There are some other limitations of this methodology. The platform is only able to detect fluorescence in one green and one red channel, restricting the user from labeling other cellular components. Because of the limitation in the optical zoom focus, higher resolution of individual cells is not possible but may be complemented by assessment using fluorescent or confocal microscopy techniques, especially when testing new conditions. Impairment in plasma membrane integrity due to various nonspecific stimuli can give false positive results; however, direct visualization of the cells using a control without stimuli and stringent size and fluorescence intensity cutoff can help to mitigate these issues. The availability of the instrument may be a limiting factor; however, with the expanding role of this platform in studying the physiology of other cells (42–44), as well as its ability to accommodate multiple plates and flask sizes and image more than one plate at a time, the use of the IncuCyte ZOOM system may become more widespread.

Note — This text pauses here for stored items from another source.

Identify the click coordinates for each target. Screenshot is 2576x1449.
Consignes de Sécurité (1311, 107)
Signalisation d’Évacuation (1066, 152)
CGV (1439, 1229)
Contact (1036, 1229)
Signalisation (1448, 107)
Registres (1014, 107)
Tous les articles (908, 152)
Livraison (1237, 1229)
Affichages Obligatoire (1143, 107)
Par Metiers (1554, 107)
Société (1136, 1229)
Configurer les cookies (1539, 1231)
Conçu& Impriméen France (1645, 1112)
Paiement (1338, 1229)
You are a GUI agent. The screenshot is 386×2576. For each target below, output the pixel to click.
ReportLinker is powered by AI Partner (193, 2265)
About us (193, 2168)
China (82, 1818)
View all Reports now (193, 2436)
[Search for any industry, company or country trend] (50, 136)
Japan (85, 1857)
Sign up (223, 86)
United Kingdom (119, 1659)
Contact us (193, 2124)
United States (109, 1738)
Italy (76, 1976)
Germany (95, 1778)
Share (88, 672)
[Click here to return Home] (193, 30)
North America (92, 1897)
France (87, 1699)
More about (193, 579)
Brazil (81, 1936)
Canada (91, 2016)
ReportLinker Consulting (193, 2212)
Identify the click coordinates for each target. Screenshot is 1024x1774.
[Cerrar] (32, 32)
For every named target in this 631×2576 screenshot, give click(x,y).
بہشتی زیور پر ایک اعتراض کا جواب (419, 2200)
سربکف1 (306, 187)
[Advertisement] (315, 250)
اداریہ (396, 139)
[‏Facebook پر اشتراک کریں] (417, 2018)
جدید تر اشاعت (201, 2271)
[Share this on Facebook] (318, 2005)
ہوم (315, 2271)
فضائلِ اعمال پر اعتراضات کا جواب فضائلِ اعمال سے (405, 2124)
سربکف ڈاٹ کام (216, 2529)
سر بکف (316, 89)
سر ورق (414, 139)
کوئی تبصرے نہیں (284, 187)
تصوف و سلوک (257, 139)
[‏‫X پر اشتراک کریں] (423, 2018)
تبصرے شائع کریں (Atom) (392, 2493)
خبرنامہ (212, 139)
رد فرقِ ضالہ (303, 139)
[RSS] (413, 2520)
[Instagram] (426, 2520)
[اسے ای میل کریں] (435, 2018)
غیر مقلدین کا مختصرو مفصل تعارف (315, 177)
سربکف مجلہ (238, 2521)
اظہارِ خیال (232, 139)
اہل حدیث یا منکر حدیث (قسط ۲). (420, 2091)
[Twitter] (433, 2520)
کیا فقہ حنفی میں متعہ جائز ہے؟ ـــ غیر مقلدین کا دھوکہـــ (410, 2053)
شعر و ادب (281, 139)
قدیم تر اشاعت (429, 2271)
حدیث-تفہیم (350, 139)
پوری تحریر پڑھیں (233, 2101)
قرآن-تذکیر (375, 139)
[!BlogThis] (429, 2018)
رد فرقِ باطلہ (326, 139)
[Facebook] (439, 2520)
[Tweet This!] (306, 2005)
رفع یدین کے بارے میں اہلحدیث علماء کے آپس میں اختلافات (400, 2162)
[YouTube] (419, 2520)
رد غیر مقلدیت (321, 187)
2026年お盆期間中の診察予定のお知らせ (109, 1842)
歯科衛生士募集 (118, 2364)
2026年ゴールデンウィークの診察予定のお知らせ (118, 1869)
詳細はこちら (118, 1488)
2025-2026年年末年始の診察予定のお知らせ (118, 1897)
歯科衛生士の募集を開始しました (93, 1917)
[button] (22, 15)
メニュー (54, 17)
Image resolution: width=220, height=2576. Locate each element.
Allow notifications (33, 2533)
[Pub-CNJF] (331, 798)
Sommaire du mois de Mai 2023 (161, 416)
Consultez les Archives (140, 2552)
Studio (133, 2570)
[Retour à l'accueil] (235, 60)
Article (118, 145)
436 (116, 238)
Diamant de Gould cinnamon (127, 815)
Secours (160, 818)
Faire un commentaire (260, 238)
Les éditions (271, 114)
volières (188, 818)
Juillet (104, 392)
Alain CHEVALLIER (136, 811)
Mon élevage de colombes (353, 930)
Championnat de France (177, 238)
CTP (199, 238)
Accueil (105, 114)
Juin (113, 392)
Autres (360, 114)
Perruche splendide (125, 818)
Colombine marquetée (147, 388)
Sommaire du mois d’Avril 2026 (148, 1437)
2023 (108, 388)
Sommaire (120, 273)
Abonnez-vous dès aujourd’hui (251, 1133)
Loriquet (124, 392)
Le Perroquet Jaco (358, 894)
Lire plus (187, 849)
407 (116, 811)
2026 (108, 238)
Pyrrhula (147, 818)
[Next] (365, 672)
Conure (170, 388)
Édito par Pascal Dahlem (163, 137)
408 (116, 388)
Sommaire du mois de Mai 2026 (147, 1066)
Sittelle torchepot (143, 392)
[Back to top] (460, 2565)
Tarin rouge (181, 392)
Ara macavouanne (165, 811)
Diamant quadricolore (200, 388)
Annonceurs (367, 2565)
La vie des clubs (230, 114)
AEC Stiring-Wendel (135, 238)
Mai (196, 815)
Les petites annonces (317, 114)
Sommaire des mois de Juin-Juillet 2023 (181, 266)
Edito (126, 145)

In summary, we describe a novel, real-time, image-based platform using IncuCyte ZOOM that allows for a rapid unbiased quantification of NETosis and other types of neutrophil cell death, offering a significant advancement in the study of neutrophil biology. This imaging platform enables visualization and quantification of NETosis in real time. Our findings suggest that the specificity and sensitivity of this method may allow the accurate acquisition of kinetics data and visualization of various stages of cell death processes. This method supports a dynamic characterization not previously reported that can be used as a standard for comparison among samples and among different research groups. Furthermore, this technique can differentiate among distinct types of neutrophil cell death in response to various stimuli. This imaging platform represents an important improvement that can complement current methods to study neutrophil physiology in vitro and to evaluate novel therapeutic targets.

We thank Dr. Evelyn Ralston (National Institute of Arthritis and Musculoskeletal and Skin Diseases, National Institutes of Health) for support and feedback on this project.

The authors have no financial conflicts of interest.